[Task to carry out]: Edit the lines between the one holding "Click the New" and the one holding "pyautogui.click(x=363, y=335)", inclusive, changing "Hard pinch mode" to "Soft pinch mode" and leaving everything else as it is. Give back only those lines.
───── Supplied material ─────
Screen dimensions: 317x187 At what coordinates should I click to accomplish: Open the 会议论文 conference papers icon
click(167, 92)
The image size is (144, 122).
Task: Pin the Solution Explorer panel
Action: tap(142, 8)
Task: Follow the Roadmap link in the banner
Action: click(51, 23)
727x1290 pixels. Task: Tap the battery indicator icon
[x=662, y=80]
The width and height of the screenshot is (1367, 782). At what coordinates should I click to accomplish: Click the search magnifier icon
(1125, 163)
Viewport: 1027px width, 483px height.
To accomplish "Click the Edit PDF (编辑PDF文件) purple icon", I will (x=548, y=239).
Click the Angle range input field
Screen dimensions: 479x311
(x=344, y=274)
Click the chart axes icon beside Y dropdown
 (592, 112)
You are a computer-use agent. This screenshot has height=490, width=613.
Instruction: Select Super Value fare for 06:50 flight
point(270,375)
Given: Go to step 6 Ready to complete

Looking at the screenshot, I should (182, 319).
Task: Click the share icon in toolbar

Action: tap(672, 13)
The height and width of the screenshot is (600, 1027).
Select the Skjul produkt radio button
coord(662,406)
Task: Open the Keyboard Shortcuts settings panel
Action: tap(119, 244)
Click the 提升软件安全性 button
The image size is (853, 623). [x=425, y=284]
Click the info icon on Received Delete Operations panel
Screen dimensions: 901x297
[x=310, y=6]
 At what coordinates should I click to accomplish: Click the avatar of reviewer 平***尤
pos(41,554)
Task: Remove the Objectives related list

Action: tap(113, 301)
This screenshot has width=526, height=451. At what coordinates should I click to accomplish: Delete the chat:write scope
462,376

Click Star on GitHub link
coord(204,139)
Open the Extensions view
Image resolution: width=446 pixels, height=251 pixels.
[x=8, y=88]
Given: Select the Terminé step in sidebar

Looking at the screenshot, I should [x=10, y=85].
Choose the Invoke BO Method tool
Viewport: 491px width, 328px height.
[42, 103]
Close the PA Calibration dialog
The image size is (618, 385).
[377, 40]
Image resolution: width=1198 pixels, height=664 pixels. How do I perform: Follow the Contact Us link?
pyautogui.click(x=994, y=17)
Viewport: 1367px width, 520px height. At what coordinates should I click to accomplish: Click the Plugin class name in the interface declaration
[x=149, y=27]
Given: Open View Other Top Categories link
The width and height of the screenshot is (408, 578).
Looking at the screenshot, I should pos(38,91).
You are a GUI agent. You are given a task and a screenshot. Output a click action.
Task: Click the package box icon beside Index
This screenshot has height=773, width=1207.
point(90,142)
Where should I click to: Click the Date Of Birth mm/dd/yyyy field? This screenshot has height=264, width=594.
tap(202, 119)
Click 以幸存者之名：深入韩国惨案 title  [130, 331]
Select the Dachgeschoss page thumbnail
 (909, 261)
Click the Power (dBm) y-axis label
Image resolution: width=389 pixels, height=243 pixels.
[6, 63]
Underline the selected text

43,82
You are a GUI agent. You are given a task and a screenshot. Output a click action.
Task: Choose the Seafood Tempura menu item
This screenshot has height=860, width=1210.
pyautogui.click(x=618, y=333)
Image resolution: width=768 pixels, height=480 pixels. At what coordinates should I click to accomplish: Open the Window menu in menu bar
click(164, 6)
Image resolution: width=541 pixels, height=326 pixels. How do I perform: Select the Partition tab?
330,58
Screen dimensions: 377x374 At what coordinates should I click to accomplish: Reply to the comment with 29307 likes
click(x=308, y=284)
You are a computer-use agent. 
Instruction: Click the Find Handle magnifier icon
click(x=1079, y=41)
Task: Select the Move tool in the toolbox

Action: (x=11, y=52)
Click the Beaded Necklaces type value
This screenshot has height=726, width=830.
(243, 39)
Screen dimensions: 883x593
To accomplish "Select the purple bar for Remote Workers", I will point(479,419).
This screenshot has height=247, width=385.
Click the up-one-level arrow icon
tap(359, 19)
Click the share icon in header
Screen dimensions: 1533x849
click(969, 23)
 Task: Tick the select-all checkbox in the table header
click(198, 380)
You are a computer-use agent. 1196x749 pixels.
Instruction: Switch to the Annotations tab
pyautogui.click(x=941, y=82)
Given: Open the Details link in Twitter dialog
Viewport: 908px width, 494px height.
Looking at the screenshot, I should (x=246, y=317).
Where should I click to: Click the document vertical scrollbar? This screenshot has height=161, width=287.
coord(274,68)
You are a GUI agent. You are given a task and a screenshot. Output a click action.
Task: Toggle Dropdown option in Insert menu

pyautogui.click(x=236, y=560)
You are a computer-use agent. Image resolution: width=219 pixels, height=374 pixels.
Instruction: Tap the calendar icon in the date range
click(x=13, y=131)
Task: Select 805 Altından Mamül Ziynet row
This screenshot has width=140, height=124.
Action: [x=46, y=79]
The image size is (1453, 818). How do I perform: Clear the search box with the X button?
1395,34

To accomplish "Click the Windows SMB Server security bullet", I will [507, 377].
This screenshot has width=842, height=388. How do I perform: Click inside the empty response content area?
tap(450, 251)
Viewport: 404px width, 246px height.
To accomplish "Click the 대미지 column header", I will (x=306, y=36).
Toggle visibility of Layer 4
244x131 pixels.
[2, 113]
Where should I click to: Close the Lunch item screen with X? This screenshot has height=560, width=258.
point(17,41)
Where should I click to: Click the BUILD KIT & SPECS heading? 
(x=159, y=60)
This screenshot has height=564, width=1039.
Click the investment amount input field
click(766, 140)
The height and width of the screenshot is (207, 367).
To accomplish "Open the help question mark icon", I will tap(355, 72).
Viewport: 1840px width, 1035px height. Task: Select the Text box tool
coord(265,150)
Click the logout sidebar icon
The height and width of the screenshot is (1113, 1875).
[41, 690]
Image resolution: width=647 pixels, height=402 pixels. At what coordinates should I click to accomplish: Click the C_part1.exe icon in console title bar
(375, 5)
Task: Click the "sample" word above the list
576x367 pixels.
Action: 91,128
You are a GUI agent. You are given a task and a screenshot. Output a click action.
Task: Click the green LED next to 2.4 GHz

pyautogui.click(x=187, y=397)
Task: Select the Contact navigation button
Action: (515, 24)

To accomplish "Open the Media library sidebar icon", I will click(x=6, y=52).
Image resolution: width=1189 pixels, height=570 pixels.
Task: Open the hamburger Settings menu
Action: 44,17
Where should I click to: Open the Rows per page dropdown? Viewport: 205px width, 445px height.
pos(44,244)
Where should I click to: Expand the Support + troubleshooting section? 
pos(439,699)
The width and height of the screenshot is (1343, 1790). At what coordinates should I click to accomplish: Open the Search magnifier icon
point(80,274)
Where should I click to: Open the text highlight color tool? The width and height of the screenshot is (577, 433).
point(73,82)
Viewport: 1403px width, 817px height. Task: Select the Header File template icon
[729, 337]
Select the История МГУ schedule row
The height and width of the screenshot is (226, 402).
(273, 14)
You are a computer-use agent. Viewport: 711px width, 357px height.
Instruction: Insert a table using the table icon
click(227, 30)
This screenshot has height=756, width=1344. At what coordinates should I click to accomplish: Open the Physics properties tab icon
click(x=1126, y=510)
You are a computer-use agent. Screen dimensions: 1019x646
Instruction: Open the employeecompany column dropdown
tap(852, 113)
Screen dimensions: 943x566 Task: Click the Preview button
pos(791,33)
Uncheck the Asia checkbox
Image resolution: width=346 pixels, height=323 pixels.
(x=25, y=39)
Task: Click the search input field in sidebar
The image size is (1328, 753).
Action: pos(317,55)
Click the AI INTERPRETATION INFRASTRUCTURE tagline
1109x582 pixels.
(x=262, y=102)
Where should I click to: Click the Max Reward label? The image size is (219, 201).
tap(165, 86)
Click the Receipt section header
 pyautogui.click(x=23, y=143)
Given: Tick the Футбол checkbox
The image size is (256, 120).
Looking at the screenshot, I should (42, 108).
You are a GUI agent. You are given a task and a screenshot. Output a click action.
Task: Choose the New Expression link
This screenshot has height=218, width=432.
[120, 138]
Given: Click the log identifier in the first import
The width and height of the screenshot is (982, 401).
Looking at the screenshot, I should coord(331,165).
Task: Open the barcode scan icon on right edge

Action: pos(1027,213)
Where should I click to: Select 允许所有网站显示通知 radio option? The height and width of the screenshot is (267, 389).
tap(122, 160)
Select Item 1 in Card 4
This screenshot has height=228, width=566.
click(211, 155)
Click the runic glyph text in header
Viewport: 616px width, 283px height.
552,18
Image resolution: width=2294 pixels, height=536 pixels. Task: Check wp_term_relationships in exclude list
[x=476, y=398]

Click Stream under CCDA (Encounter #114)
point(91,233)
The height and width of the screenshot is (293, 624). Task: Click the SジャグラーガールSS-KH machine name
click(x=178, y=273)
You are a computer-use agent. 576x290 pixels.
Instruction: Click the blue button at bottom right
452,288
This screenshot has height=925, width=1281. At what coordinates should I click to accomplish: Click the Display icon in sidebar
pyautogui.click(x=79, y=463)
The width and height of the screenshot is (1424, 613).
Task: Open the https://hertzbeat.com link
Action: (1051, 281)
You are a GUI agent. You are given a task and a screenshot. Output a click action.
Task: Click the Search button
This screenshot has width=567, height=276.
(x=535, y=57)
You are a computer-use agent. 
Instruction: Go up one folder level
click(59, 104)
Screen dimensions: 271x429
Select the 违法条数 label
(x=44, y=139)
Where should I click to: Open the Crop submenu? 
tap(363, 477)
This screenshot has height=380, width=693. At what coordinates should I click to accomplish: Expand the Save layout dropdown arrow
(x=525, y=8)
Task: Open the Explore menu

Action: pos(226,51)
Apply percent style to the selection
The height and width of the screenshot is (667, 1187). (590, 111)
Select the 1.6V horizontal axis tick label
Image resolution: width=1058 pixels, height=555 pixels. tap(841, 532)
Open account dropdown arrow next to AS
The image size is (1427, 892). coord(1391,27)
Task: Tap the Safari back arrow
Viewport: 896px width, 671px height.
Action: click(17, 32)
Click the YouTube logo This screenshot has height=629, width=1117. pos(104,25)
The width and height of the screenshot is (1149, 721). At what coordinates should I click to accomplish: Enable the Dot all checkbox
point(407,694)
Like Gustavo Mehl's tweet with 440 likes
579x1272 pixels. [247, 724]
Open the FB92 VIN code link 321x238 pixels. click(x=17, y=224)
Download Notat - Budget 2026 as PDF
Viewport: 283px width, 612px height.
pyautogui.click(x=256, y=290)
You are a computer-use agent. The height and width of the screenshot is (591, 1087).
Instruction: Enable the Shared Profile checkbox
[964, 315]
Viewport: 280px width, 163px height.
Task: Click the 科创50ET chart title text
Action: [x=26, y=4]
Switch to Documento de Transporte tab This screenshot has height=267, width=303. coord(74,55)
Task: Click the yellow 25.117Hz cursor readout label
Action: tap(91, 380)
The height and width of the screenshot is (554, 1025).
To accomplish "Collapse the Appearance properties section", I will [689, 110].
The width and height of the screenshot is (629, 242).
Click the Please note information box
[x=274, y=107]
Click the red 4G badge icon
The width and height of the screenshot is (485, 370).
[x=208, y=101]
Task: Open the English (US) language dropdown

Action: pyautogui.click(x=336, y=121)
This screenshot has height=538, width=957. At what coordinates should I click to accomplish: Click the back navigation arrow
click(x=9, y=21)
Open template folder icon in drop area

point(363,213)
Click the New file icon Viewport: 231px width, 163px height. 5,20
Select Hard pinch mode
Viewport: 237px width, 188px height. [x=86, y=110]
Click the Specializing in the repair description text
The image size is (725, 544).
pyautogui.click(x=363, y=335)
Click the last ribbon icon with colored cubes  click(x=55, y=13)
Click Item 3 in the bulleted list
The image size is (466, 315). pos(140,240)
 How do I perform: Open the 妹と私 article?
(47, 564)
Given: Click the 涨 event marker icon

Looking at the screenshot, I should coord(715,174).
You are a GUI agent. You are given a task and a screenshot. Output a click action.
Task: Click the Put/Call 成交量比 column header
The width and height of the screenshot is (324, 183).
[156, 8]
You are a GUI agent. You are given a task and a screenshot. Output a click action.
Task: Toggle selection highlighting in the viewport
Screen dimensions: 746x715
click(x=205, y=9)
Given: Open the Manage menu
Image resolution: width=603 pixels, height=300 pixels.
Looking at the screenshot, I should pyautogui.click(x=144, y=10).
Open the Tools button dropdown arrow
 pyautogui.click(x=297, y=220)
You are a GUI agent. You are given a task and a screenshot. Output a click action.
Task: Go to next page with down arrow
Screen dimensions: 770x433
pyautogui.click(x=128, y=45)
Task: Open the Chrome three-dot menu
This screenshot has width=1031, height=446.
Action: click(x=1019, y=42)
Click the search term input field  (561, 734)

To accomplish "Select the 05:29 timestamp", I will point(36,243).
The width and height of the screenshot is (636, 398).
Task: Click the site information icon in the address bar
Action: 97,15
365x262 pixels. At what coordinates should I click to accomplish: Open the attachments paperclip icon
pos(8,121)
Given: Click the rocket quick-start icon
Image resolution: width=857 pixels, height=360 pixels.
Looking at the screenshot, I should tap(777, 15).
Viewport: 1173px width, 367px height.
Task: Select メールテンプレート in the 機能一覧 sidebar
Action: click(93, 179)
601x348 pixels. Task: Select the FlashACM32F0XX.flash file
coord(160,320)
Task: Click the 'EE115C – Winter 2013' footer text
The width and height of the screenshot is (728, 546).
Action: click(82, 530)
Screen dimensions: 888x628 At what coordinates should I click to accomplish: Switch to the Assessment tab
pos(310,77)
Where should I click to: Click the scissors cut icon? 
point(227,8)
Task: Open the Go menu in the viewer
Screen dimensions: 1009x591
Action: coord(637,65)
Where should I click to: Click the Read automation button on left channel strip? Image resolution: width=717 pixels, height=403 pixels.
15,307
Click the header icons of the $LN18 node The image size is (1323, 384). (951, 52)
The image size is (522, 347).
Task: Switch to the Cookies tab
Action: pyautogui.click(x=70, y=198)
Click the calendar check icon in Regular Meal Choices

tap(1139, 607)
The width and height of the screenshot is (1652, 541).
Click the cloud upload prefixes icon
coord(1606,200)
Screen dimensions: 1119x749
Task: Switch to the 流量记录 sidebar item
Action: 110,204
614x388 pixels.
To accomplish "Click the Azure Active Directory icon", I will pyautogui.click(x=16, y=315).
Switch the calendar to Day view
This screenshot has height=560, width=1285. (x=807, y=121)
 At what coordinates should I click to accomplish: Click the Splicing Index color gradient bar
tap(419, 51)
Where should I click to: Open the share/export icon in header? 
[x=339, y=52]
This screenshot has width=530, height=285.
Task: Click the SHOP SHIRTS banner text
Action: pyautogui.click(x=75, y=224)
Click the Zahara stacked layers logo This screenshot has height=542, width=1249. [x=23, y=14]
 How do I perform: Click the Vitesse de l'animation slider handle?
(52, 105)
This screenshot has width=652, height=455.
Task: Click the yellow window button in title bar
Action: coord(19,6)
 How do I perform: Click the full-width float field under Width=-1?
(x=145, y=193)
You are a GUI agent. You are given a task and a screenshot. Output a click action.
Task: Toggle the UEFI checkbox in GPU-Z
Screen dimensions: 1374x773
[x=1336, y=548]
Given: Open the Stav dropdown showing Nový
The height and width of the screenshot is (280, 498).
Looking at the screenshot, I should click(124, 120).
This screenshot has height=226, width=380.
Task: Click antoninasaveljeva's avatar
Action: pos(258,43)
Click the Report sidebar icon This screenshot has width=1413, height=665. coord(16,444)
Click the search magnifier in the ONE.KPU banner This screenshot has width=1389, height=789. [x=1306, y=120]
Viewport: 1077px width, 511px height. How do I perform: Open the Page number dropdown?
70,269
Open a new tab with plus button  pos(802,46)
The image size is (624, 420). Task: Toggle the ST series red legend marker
─────
[Task answer]:
Click the New file icon Viewport: 231px width, 163px height. 5,20
Select Soft pinch mode
Viewport: 237px width, 188px height. [x=86, y=110]
Click the Specializing in the repair description text
The image size is (725, 544).
pyautogui.click(x=363, y=335)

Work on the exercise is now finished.